实验结果表明,本文提出的方法在五个不同的数据集上均显著优于现有的16种基准方法。具体如下:

  1. MSL数据集:AUC-ROC值达到0.6523,FC1值为0.5581,AUC-F1PA%K值为0.3731。
  2. SMAP数据集:AUC-ROC值为0.5073,FC1值为0.2372,AUC-F1PA%K值为0.2782。
  3. SWAT数据集:AUC-ROC值为0.8452,FC1值为0.5960,AUC-F1PA%K值为0.7964。
  4. PSM数据集:AUC-ROC值为0.7581,FC1值为0.6350,AUC-F1PA%K值为0.6201。
  5. SMD数据集:AUC-ROC值达到0.7293,FC1值为0.5125,AUC-F1PA%K值为0.3216。

研究结论

本文研究表明,通过设计连续邻近窗口作为输入,使用双内存增强编码器和多尺度融合模块,能够在多变量时间序列异常检测任务中显著提高检测的准确性和稳定性。
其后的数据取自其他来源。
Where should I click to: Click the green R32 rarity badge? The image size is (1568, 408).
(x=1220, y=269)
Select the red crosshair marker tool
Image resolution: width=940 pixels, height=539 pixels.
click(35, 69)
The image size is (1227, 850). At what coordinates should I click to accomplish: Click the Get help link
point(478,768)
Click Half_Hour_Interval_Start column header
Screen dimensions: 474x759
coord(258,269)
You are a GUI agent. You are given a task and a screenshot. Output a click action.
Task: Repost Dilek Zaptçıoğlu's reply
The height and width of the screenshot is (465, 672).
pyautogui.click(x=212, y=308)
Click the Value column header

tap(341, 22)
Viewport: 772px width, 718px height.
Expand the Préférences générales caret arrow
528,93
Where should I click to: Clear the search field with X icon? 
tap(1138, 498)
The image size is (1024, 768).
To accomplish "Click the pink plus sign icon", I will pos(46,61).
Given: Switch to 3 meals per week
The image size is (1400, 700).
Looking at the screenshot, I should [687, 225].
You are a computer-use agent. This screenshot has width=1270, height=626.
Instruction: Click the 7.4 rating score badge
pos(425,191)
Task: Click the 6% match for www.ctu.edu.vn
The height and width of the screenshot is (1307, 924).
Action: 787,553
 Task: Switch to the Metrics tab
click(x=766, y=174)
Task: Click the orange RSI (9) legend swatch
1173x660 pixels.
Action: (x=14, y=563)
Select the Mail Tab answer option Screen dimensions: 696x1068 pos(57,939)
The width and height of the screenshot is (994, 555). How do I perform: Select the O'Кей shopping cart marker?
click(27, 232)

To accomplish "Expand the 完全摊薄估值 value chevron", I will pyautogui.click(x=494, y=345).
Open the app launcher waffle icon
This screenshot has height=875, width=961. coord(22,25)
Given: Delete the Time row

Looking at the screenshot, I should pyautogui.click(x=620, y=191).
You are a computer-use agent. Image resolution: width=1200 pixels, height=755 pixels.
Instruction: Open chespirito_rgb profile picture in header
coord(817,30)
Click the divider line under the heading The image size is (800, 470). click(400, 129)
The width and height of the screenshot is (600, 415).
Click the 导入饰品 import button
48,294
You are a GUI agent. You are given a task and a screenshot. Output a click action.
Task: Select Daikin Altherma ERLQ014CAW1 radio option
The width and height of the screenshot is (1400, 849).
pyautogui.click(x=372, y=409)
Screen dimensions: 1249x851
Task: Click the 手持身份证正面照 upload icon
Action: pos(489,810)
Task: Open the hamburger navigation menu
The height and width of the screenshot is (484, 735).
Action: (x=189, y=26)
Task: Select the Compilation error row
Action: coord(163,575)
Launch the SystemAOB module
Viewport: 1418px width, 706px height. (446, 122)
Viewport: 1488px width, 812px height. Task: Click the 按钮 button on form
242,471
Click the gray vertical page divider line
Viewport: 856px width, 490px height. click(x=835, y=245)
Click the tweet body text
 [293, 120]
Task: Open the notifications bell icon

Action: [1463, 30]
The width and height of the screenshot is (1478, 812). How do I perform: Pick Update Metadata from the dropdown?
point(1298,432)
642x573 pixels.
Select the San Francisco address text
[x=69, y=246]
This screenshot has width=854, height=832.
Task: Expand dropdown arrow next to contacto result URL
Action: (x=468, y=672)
设计的特征提取模块能够很好地处理真实数据中存在的噪声和异常数据,使得重建的正常数据更精准,从而将异常更好地区分出来。

研究亮点

  1. 多尺度特征提取:框架融合了不同语义信息的多尺度特征,使提取出的特征更加全面和鲁棒。
  2. 双内存增强编码器:通过融合全局和局部的典型特征,提高了模型对正常样本的重建能力,同时很好地抑制了异常的数据。
  3. 对比实验丰富:通过多个公开数据集的丰富实验验证,展示了所提方法在不同领域和不同数据上的适用性和优越性。

其他有价值的信息

本文还设计了一个新的数据预处理模块,可以自适应地学习数据的均值和方差,从而更好地处理随时间变化的数据特征。同时,采用了灵活调整的滑动窗口技术,以便更准确地提取时间序列的长短期依赖关系。 本文提出的多尺度特征提取框架为多变量时间序列异常检测任务提供了一种新的有效解决方案,不仅在科学研究上具有重要价值,同时也为工业界的实际应用提供了强有力的技术支撑。